The dire economic crisis in Lebanon threatens to turn into an "educational catastrophe," a leading British-based charity warned Thursday, with vulnerable children facing the possibility of never returning to school.
A report released by Save the Children said that the pandemic coupled with an economic downturn means that children went months without schooling due to coronavirus restrictions.
"The social and economic crisis in Lebanon is turning into an education catastrophe, with vulnerable children facing a real risk of never returning to school," Save the Children said in a report published Thursday.
The risk is real not only for Lebanese families, more than half of whom live in poverty, but also for the hundreds of thousands of Palestinian and Syrian refugees who already struggled to access education before Lebanon's multifold crisis made it more difficult, it said. Poverty threatens the return of children to education as these families are forced to rely on their children for income.

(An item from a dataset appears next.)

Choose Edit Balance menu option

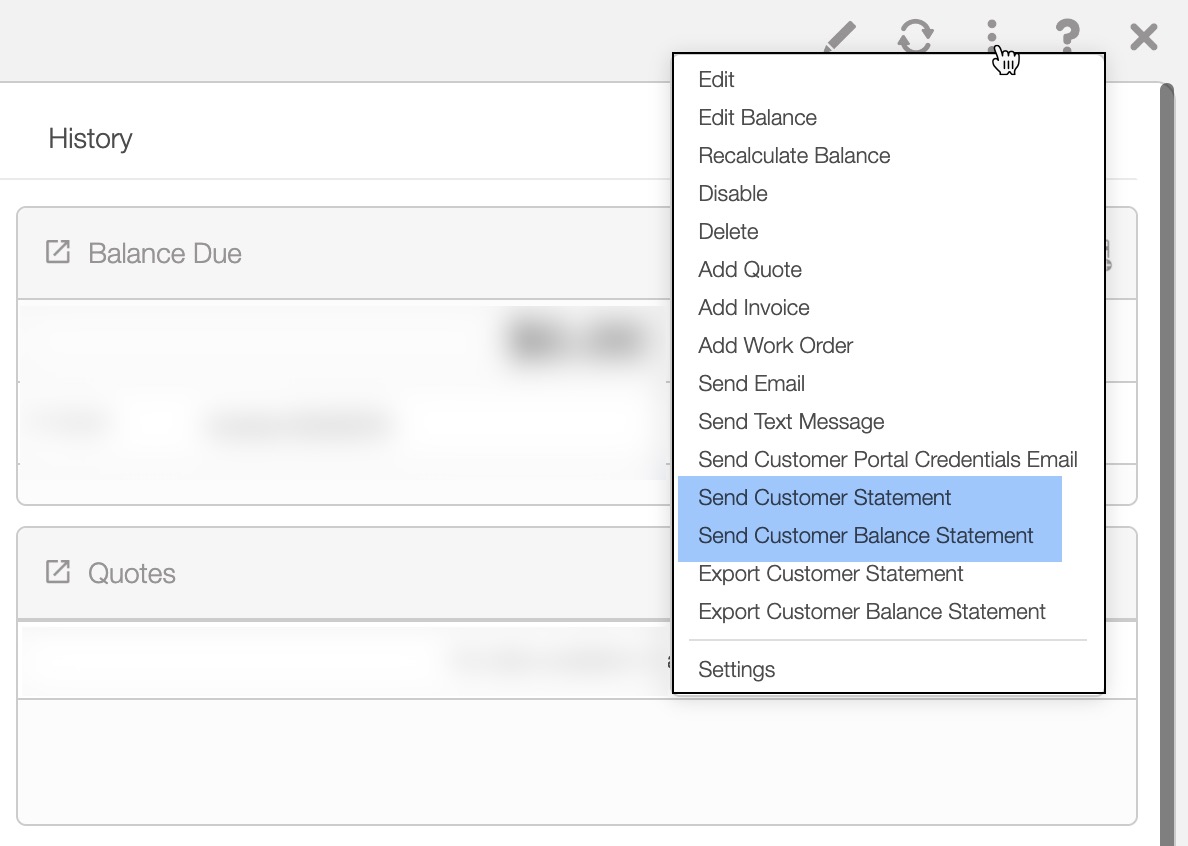(x=757, y=118)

Save the Children claims that for many children in Lebanon, the question is not when they return to school, but whether they will return at all.

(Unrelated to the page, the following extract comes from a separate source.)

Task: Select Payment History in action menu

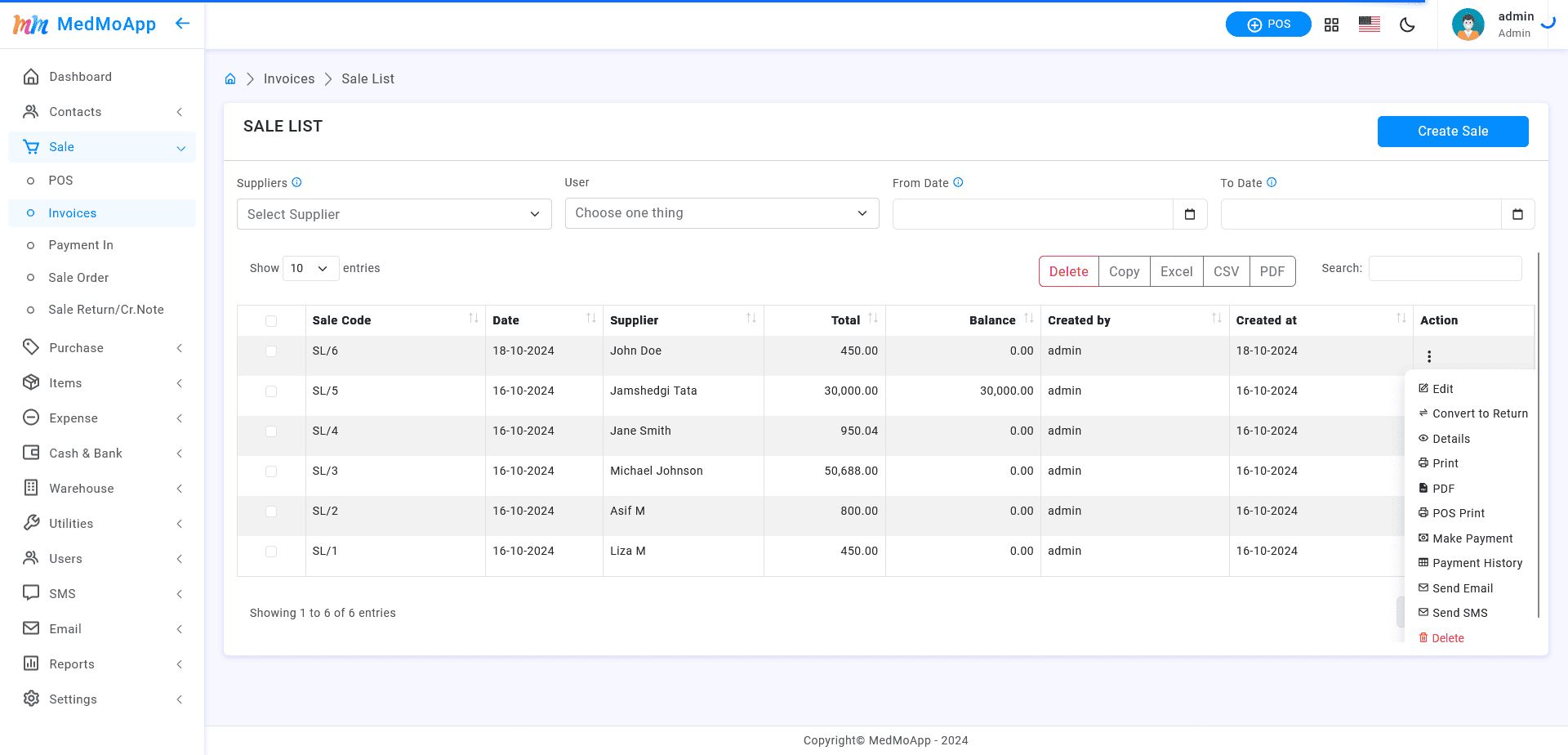Action: pos(1470,563)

"Poverty is a steep barrier to children's access to an education, as many families cannot afford learning equipment or have to rely on children to provide an income," the charity said.

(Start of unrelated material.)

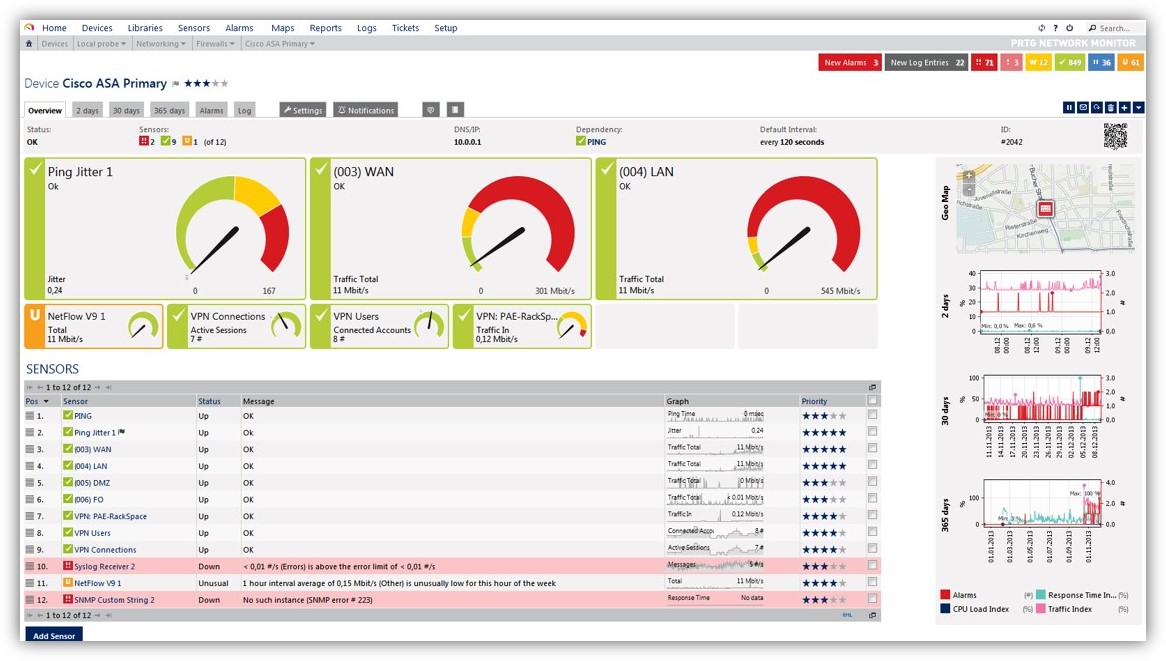The width and height of the screenshot is (1166, 661).
Task: Pause the device using the pause icon
Action: click(1069, 108)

More than 1.2 million children in Lebanon have been out of school since the country's coronavirus outbreak began last year, Save the Children said. Those lucky enough to get any schooling received "an estimated maximum of 11 weeks of education," with even lower numbers for Syrian children, it added.
Meanwhile, the country's worst economic downturn since the 1975-1990 civil war has made "remote learning out of reach for more and more children," with families unable to afford electronic devices and a reliable-enough internet connection, the charity said.
Save the Children cited the example of an 11-year-old child identified as Adam, who shares a smartphone with his two sisters and has to go next door to access the internet. The country's crisis has shown no signs of slowing down, with the Lebanese pound losing more than 85% of its value against the dollar on the black market in a devaluation that has eaten away at people's purchasing power.
"A large number of children may never get back into a classroom either because they have missed so much learning already or because their families can't afford to send them to school," said Jennifer Moorehead, the charity's Lebanon director. "We are already witnessing the tragic impact of this situation, with children working in supermarkets or in farms, and girls forced to get married," she added.
Moorehead stressed that education for thousands of children in Lebanon is hanging by a thread and a large number of children may never get back into a classroom either because they have missed so much learning already or because their families can’t afford to send them to school.
She highlighted that since children in Lebanon already have lower literacy rates than in the Middle East countries, the effect will eventually lead to higher rates of child labor, child marriage and other forms of abuse and exploitation.
“Like with many crises, it is the poorest children and the country’s large number of refugees who are worst hit by the quickly deteriorating crisis,” she said. “The longer children are out of school, the more they will fall behind.”
The educational crisis, which began to escalate in October 2019 as protests and civil unrest spread across the country, has been further attributed to a number of factors, such as the August 2020 port explosion in Beirut, the recent currency collapse and COVID-19 isolation measures.
Save the Children warns that critical action must be taken to ensure that “an entire generation does not lose the opportunity to get an education.”
The organization called on all children to have legal access to education, regardless of origin or gender, and to reopen schools as soon as it is safe to do so.